Currently, TCRCure is seeking a highly motivated Quality Control Associate to join our Los Angeles QC team. Come help establish our QC program as we launch our first wave of cell therapy trials. We are looking for someone who can be an integral part of our quality control program as we build protocols and procedures to support the transition into GMP clinical production. This position will be based in Los Angeles, CA and the candidate will report the Quality Control Manager.
Responsibilities and Duties
• Perform in-process and routine Environmental Monitoring in ISO 8, ISO 7 and ISO 5 environments.
• Perform cell-based assays for lot release and stability.
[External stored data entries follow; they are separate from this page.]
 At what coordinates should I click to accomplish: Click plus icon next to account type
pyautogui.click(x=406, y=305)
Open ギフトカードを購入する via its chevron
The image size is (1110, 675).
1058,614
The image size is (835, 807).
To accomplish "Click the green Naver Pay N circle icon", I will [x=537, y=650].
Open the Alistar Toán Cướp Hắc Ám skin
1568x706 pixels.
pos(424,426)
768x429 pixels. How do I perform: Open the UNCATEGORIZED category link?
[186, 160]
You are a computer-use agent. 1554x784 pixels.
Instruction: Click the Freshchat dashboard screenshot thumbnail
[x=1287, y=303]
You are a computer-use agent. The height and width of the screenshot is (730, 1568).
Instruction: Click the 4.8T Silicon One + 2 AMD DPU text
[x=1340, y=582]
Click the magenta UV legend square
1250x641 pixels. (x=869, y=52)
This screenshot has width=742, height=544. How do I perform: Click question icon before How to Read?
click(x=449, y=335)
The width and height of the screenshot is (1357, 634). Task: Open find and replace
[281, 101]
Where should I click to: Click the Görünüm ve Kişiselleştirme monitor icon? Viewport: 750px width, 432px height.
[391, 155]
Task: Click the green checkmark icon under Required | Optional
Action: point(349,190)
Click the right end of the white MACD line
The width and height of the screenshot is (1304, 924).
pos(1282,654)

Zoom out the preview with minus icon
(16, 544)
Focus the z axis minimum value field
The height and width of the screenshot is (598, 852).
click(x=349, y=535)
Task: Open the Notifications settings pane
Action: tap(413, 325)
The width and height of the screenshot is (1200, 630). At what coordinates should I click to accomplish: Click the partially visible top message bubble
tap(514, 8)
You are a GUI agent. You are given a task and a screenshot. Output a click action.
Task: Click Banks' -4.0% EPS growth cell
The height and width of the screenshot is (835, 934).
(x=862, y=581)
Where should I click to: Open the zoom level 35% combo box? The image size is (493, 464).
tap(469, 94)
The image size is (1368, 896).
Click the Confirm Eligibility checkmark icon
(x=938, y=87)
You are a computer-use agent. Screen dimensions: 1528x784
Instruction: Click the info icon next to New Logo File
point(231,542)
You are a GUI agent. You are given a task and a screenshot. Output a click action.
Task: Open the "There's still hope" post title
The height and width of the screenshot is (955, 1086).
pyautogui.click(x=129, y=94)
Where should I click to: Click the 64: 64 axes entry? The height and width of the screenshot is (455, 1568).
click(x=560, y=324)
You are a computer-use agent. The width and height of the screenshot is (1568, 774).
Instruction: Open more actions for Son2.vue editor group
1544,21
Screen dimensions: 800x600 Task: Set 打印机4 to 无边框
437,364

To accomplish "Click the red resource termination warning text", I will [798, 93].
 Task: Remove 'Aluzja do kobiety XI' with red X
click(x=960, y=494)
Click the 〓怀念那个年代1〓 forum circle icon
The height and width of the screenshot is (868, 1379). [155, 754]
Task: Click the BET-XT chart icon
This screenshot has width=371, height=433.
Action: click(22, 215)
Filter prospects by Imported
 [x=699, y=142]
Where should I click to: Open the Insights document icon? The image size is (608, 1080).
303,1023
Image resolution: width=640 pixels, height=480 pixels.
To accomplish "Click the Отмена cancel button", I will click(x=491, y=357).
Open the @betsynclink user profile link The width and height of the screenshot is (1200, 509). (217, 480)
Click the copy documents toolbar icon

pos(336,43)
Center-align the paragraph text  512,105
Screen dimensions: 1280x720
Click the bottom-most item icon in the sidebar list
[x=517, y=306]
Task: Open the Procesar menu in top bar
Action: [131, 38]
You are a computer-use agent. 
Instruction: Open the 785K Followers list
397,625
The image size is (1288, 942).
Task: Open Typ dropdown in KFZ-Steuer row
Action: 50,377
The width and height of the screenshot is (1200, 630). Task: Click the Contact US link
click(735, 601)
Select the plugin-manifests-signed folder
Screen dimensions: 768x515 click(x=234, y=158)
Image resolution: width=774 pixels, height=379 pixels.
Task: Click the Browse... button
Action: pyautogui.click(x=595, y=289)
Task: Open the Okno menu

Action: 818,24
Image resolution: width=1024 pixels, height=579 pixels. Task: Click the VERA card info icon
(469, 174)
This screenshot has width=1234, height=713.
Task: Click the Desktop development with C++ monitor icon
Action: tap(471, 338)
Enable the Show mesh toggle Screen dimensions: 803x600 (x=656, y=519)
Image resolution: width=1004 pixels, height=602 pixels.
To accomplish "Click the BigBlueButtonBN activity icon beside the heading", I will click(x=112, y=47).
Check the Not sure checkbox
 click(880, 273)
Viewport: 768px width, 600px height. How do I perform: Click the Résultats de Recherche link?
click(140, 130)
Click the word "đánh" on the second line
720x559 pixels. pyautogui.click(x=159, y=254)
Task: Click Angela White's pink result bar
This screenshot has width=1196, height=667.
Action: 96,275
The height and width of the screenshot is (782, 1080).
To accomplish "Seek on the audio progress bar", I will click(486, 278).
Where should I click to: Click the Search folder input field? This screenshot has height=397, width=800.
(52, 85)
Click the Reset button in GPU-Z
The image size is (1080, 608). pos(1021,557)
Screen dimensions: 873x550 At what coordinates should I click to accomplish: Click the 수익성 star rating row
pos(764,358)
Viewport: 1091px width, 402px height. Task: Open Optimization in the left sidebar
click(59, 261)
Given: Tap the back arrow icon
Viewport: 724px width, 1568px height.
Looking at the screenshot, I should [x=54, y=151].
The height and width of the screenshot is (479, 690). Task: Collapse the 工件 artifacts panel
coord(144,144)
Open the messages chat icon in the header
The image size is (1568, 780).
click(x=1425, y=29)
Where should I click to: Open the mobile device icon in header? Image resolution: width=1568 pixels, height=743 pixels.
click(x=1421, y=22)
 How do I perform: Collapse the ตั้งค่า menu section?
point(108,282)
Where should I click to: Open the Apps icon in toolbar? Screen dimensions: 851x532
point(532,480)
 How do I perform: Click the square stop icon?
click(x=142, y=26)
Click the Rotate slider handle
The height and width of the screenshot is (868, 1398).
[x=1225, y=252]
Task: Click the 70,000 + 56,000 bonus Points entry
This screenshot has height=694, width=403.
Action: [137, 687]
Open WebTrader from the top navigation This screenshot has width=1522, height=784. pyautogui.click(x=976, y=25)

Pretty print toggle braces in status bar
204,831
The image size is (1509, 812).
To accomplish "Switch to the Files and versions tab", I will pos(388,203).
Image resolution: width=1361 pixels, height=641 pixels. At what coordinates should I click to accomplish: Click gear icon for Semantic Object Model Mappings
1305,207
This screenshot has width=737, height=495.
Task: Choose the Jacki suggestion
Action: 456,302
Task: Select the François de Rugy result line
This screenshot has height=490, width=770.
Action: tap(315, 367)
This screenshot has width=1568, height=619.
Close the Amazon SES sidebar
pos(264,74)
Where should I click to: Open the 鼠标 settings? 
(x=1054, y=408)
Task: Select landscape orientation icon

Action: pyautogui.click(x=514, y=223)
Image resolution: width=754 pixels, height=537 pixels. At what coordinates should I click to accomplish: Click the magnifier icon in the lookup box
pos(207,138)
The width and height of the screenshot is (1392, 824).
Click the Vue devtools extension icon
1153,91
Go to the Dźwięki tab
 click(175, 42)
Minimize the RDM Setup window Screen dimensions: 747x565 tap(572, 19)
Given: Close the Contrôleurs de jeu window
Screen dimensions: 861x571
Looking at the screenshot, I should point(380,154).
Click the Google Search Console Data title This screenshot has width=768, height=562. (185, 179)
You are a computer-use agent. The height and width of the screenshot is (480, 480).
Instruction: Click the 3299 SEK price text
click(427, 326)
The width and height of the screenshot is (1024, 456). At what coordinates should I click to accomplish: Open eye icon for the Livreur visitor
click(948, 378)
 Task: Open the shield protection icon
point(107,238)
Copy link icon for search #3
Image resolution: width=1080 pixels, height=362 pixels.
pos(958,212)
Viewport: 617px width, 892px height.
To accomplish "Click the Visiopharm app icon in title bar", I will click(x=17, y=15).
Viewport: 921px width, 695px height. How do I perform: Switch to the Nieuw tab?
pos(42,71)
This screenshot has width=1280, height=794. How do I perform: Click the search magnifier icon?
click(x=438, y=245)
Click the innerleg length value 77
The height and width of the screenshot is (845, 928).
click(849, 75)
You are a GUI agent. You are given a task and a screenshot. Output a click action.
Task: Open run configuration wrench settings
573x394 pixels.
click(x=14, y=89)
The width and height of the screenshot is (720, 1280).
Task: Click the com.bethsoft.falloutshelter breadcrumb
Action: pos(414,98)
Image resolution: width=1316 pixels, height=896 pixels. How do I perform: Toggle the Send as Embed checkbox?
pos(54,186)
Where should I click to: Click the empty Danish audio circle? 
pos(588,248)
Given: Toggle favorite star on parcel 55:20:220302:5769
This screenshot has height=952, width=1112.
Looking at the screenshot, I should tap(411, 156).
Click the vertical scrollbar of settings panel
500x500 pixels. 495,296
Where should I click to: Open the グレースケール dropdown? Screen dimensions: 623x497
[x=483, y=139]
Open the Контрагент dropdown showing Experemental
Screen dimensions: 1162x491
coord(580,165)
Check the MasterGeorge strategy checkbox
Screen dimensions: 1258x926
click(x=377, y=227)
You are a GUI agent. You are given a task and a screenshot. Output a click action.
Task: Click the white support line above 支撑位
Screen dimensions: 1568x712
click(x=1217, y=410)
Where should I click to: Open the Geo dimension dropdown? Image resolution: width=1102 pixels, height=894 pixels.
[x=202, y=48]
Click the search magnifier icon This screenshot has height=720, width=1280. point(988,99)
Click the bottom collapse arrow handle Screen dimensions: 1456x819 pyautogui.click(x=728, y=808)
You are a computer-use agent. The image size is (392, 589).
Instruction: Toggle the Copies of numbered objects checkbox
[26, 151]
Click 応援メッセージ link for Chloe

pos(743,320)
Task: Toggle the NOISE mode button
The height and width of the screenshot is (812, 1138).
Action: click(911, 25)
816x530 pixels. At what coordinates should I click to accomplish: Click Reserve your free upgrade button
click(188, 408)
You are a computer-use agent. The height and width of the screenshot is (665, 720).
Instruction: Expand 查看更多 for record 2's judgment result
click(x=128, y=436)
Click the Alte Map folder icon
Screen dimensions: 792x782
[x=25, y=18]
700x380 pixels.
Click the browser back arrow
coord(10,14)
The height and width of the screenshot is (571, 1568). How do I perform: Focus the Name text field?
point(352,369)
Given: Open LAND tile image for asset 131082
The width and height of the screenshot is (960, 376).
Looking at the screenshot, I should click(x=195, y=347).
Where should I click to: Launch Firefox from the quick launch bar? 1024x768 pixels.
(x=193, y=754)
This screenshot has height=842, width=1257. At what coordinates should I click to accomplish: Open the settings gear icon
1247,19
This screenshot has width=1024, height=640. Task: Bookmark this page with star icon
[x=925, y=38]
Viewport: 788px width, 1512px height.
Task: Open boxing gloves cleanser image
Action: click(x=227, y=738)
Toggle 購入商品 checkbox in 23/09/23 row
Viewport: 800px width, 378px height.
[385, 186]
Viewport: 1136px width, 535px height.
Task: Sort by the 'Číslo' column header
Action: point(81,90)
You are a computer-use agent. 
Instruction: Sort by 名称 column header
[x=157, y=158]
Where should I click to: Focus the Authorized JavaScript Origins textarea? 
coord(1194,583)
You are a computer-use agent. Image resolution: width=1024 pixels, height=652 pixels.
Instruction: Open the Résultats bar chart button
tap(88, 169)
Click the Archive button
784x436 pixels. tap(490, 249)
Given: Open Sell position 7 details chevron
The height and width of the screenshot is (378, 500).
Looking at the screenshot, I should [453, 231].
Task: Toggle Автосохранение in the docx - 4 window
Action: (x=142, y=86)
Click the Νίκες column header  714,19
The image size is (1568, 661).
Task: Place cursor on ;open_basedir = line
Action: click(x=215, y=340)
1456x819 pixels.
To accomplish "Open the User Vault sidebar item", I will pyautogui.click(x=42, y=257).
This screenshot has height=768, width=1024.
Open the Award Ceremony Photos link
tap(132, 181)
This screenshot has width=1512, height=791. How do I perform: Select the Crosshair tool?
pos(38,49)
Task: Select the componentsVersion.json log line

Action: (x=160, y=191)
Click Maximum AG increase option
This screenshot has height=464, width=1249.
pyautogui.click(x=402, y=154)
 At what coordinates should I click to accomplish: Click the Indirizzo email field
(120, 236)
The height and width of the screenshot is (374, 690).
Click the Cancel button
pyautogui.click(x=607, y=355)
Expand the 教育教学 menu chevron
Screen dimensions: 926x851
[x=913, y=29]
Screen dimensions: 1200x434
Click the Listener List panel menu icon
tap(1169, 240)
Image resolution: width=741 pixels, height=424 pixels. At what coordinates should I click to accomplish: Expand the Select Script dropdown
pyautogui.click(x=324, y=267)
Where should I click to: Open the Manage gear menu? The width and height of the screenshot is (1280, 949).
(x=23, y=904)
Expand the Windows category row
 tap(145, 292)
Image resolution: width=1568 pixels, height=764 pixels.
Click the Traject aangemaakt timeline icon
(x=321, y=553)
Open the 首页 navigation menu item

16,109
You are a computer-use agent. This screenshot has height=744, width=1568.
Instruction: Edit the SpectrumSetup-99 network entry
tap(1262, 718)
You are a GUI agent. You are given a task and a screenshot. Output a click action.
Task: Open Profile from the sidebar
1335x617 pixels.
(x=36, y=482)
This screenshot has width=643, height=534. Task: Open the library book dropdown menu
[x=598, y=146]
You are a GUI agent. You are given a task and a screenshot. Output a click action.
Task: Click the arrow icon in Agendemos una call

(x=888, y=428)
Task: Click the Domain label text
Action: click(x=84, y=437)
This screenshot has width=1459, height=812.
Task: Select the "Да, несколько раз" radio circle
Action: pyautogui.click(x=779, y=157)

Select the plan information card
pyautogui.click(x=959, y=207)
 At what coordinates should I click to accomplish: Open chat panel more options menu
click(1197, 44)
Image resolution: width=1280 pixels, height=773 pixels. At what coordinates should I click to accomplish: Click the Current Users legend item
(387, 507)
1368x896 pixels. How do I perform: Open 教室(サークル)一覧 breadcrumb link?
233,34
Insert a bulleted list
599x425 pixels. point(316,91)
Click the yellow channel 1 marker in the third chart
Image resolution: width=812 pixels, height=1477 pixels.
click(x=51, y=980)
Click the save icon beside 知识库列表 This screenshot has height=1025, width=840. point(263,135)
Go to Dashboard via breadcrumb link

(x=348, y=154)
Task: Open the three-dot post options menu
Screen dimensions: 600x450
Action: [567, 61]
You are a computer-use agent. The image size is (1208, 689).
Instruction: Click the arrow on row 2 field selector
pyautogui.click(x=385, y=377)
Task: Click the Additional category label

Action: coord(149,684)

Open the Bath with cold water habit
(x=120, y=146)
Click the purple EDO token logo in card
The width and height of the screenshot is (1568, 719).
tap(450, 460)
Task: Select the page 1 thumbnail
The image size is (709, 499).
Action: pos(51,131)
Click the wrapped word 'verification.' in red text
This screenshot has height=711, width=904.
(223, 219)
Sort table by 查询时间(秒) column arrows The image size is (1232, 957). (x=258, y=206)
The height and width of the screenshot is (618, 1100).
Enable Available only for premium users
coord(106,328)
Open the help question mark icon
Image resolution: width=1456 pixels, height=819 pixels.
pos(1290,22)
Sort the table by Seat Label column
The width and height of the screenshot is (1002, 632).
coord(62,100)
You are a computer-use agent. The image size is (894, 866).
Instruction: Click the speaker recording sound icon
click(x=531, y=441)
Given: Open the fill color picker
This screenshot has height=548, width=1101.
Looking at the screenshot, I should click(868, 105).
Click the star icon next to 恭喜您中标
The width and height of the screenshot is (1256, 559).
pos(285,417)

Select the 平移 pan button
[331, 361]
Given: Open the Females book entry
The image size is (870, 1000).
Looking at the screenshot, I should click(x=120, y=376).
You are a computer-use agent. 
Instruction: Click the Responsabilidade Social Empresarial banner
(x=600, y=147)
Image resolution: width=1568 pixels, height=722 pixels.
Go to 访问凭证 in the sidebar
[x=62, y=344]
• Perform QC testing of raw materials.
• Participate in validation/qualification activities.
• Maintain reference cell lines.
• Initiate, perform, and document laboratory investigations and non-conformances.
• Review/analyze data with respect to specifications, validity criteria, alert limits.
• Share general laboratory responsibilities, including equipment maintenance and calibration, housekeeping, and other lab support functions.
• Maintain sample logs to ensure timely testing and tracking of all samples.
• Adhere to good documentation practices to ensure data integrity and traceability.
• Organize and manage data relating to environmental monitoring and product testing.
• Maintain, revise and initiate Standard Operation Procedures, study protocols and reports.
• Work cross-functionally with Research and Manufacturing teams.
• Other duties as assigned.
• BS/BA in Life Sciences or related field.
• 2+ years of relevant experience within a Quality Control setting.
• Experience in GMP manufacturing and aseptic processing.
• Proficient hands-on laboratory skills (pipetting, dilutions, titrations, etc.).
• Proficiency in Outlook, Excel and other required computer applications.
• Must be able to gown for an ISO 7 cleanroom environment and work under aseptic conditions in an ISO 5 environment.
• Strong communication and interpersonal skills.
• Excellent organizational and writing skills, with a dedication to quality and compliance.
• Comfortable with the fast-paced, diverse environment of a startup company
If you are interested in applying for this opportunity, please submit your resume and cover letter. All submissions will be evaluated, and interviews will be conducted for those applicants who most strongly fit our needs. If you are not contacted for an interview, your resume will remain on file and active for available positions for a period of one year.
TCRCure Biopharma provides equal employment opportunities (EEO) to all employees and applicants for employment without regard to race, color, religion, gender, sexual orientation, gender identity or expression, national origin, age, disability, genetic information, marital status, amnesty, or status as a covered veteran in accordance with applicable federal, state, and local laws. TCRCure Biopharma complies with applicable state and local laws governing non-discrimination in employment in every location in which the company has facilities. This policy applies to all terms and conditions of employment, including, but not limited to, hiring, placement, promotion, termination, layoff, recall, transfer, leaves of absence, compensation, and training.